Background: Aspergillus fumigatus leads to serious systemic infections in immunocompromised patients, thereby emphasizing the need for novel immunomodulatory therapies acting on both innate (sCD14) and adaptive (IL-21) immune systems. Beta-glucans are established fungal immunomodulators, and diphtheria toxoid (DT) has non-specific stimulatory activity.

Aim: This experiment determined the effects of beta-glucan, biphasic beta-glucan, and DT on the systemic immune response to A. fumigatus beta-glucan, DT, and a combination of both.

Methods: It was done on 50 male albino rats, and they were then subjected to a systemic injection of A. fumigatus challenge. Serum IL-21 and soluble CD14 (sCD14) levels were measured on day 21 using the enzyme-linked immunosorbent assay kits.

Results: The results revealed a significant increase in IL-21 and sCD14 levels in the beta-glucan group compared with those in the control group.
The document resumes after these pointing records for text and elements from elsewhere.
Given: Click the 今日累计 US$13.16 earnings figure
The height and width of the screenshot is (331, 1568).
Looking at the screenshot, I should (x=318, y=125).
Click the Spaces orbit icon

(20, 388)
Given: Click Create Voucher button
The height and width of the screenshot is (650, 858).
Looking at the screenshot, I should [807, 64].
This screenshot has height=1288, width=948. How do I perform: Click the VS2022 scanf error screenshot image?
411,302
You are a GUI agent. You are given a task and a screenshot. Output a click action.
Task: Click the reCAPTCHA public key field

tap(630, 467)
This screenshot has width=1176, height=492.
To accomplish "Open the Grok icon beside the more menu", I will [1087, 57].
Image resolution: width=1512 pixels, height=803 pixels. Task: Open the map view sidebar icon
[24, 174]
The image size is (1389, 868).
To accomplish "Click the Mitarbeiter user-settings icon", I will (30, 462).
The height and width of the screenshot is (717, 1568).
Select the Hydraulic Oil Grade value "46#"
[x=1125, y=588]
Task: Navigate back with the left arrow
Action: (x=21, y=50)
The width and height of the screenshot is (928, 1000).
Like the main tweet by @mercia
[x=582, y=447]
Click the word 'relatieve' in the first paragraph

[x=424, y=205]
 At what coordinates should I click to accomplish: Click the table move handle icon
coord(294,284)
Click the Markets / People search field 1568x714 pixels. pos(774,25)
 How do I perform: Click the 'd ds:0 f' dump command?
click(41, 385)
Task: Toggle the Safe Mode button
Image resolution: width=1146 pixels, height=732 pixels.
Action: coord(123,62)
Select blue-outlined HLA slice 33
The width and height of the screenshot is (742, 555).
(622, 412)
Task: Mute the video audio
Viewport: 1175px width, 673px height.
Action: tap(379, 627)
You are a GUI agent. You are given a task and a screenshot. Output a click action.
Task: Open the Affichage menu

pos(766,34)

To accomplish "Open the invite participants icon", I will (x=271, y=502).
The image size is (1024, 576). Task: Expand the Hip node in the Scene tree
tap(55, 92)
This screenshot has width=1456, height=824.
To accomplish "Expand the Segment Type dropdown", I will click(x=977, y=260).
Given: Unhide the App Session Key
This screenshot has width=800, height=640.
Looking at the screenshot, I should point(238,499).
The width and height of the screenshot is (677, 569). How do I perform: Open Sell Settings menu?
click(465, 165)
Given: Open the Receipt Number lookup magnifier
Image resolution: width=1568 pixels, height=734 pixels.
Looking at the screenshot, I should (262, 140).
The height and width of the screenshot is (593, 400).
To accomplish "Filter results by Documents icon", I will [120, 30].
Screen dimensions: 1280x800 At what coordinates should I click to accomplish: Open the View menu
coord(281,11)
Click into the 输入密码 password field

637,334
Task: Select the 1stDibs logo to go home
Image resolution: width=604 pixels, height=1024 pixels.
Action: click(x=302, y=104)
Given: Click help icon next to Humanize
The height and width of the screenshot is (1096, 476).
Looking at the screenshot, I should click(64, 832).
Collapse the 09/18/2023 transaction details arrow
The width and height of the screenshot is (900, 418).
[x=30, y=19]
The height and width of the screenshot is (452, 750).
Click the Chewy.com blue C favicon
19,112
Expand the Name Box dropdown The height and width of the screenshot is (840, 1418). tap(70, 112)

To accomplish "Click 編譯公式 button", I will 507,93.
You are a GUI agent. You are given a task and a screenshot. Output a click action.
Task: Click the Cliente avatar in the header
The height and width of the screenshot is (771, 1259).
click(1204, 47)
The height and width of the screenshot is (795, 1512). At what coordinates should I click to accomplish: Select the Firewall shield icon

Nevertheless, the beta-glucan + DT group had the most potent effect, with an increase in both markers.

Conclusion: The combination of beta-glucan and diphtheria toxoid provides a potent immunomodulatory regimen that boosts innate (sCD14) and adaptive (IL-21) immune pathways and enhances host defense against systemic fungal infection.

Keywords: Beta glucan, Fungal infection, IL21, sCD14, Toxoid.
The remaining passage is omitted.